Pencil Preaching for Sunday, April 25, 2021

“I am the good shepherd” (John 10:11).

Fourth Sunday of Easter

Acts 4:8-12; Psalm 118; 1 John 3:1-2; John 10:11-18

The image of God as shepherd is central to the Bible, found in Ezekiel as a rebuke against leaders who did not care for the flock, as comfort and protection in Psalm 23, and as the rich symbol of Jesus’ role as humble servant leader who lays down his life to save us. Shepherds were the first witnesses to the birth of Jesus, a striking pastoral reminder that the Good News came first to the poorest of the poor, shepherds being the least of essential workers, malodorous vagabonds tending flocks under the stars in the grassy highlands, shunned and mistrusted in the villages.  Jesus began his life of downward mobility in their company and ended it as a nuisance to power, crucified between thieves after his final Passover lesson to his disciples as a foot-washing slave.  

Jesus the Good Shepherd is the model for leadership the bishops had before them in Dallas in 2002 when they met to face the child abuse crisis that has threatened the very identity of the church.

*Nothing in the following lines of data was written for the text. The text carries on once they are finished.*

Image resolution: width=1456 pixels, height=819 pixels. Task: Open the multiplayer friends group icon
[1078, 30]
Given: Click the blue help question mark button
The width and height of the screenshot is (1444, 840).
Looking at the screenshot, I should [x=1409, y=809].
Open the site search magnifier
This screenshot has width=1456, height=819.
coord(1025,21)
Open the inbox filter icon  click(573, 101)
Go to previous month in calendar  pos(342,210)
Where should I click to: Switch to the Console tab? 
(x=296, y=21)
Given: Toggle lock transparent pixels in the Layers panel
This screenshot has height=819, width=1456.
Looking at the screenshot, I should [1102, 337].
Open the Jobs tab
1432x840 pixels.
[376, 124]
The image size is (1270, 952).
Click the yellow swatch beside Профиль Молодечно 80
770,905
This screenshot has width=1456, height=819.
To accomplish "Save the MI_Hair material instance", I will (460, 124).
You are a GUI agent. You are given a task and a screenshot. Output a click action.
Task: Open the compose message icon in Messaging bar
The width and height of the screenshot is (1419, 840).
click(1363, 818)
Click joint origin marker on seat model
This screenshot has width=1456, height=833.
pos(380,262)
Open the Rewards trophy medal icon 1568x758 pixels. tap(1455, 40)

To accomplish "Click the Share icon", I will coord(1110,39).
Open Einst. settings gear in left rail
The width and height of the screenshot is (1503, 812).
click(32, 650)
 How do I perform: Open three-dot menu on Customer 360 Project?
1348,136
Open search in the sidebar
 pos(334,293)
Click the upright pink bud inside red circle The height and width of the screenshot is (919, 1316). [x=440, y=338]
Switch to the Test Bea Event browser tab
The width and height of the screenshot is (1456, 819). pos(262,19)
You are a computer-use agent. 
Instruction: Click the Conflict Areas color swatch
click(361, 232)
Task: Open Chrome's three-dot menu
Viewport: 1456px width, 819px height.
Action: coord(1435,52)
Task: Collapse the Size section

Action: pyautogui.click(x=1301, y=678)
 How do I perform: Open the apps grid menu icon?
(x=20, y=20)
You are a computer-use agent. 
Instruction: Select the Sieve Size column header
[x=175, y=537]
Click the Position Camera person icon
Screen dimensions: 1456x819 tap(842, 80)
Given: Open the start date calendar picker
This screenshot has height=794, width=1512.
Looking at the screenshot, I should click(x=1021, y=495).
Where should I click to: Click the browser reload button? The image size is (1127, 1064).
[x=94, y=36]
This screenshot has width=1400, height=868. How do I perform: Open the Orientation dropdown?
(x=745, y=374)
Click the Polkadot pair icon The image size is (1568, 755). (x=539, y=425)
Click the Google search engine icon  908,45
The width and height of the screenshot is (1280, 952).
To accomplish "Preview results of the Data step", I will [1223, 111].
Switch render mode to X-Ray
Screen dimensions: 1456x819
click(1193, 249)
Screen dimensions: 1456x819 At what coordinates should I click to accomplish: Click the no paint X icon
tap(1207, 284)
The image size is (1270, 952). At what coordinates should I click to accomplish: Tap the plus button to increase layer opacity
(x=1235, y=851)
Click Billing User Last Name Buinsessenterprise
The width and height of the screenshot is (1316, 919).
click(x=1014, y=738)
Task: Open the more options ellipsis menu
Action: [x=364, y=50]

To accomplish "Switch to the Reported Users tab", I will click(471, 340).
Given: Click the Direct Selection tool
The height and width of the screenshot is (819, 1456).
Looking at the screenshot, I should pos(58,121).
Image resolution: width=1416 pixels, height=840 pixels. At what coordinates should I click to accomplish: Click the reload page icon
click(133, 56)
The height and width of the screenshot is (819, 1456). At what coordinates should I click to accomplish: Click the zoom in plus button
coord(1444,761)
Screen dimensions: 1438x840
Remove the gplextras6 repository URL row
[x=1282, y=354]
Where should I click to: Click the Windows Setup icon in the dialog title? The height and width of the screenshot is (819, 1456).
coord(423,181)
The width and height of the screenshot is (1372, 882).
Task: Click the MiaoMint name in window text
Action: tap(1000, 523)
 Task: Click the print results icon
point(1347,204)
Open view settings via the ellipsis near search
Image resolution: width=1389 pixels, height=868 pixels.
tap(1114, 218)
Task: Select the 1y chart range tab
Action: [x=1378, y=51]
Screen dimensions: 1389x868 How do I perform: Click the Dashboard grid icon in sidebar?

Jesus is the shepherd in search of lost sheep that Pope Francis has invoked to tell his brother bishops to bring a self-referential and power-centered church to the margins as field hospital instead of juridical gatekeeper.  Jesus is the victim of human sin as the Lamb of God, silent before the shearer, innocent and vulnerable, our self-emptying Lord leading us in exodus through the valley of death to the banquet of life.

Today’s readings also present Jesus as the rejected stone that became the cornerstone to stabilize a faltering institution and the rock of the papacy that holds firm the apostolic succession. Jesus predicted the weakness of his followers at the Last Supper when he said that they would scatter like sheep when the shepherd was struck. Peter, who denied his Master, reconvened them on the even deeper foundation of divine mercy. The mission of the church is forgiveness and reconciliation. The Apostles finally understood this when Jesus breathed new life into them and sent them forth to find the lost sheep.

The author of 1 John reminds us that to follow Jesus we must become like him. We learn meekness and gentleness of heart by listening to his voice, the ever-present Holy Spirit who forms us with the mind and heart of Jesus. To know his voice before all others, including our own, is to live as servants, our true selves, children of God, a new creation in the shell of the old, which is passing away.  

The Good Shepherd was also the gate of the enclosure, guarding it with his own body to prevent predators from entering the flock. The Gospel anticipated the diversity of churches that will some day become one when Jesus unites them. Good Shepherd Sunday calls us not to be sheep but to be shepherds. All those who teach, parent, heal, nourish, pastor, guide, serve and protect are good shepherds, and we honor them today.